Introduction

It is quite easy to get caught up, and quite hard to avoid getting caught up in a great bull market like the one we are currently in. However, it’s important to remind ourselves that: “everybody is a genius in a bull market.” In my experience, the hardest thing for investors to do is to go against the crowd. Although Warren Buffett’s advice “be greedy when others are fearful and fearful when others are greedy” is sound, it is simultaneously almost impossible for people to do. Instead of going against the grain, people tend to rationalize about how it’s different this time, and fundamentals don’t really matter.

Another insidious aspect of a great bull market is that people love a rising stock price and hate a falling one. Consequently, regardless of valuation levels, people consider a stock with a current rising stock price a good stock and a stock with a current falling price a bad stock. However, common sense would dictate that you will not find bargains investing in hot or popular stocks. Although it is often true that a stock with the rising price might generate great short-term returns, in the long run valuations inevitably and rightfully so revert to the mean.

Nevertheless, it is almost impossible to argue against a rising stock price over the short run. Investors get overconfident which leads to complacency. A great mentor of mine once asked me if I knew the definition of appreciation. As I started reciting a financial dictionary definition he immediately stopped me. Instead of the dictionary version, he simply pointed out that all too often the definition of appreciation is when others appreciate what you own more than you do. Unfortunately, investors should beware that short-term gain often leads to long-term pain. This is especially true when valuations are above what fundamentals would rationally suggest and/or support.

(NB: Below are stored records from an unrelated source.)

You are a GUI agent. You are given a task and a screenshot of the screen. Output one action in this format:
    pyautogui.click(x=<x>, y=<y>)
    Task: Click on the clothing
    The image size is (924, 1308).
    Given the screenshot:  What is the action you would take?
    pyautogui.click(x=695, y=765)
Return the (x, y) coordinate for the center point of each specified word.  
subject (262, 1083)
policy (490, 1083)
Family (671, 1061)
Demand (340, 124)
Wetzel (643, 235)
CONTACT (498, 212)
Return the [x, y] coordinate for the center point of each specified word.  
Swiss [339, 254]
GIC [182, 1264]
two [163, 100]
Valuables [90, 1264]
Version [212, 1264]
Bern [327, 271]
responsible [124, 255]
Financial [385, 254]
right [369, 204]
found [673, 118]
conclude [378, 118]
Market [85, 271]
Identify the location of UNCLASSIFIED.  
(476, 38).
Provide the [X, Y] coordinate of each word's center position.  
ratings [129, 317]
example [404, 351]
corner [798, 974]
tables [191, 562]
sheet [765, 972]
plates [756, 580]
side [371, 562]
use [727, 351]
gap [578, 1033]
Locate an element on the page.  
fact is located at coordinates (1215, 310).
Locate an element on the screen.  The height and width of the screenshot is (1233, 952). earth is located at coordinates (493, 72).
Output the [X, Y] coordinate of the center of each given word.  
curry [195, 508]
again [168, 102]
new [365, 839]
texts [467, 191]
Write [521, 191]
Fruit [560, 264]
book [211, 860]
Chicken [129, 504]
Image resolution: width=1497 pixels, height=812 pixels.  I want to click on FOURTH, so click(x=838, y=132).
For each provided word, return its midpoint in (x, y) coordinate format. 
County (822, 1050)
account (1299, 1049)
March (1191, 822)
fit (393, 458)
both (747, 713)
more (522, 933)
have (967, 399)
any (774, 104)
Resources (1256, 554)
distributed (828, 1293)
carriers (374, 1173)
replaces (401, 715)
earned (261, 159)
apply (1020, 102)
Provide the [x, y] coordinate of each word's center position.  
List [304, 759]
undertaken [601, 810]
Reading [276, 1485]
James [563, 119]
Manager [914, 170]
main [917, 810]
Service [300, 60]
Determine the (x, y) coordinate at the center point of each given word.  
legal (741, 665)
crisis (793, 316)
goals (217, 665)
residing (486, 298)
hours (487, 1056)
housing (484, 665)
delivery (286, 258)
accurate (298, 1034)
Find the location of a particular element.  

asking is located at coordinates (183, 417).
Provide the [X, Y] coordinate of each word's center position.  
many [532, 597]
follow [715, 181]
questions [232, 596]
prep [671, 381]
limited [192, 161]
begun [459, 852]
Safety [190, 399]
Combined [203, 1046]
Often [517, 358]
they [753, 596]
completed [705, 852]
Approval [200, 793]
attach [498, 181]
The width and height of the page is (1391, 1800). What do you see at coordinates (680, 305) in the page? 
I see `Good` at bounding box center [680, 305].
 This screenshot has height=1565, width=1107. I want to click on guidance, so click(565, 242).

Importantly, nothing that has been said thus far would suggest that stock prices cannot remain excessively valued for relatively long periods of time. In truth, this happens quite often. Therefore, I am not trying to suggest that you cannot make money by investing in an overvalued stock. In truth and fact, a stock with good momentum can be an excellent investment over several months or even years – especially in a long-running bull market like we have today. However, investors should be fully aware of the amount of risk they are assuming by investing in excessively valued stocks. Therefore, I suggest that recognizing excessive valuation is more about risk assessment than it is about possibly losing money – at least over the short run. Stated differently, as an investor, how much risk are you willing to take? Or better yet, are you aware of the amount of risk you are currently taking?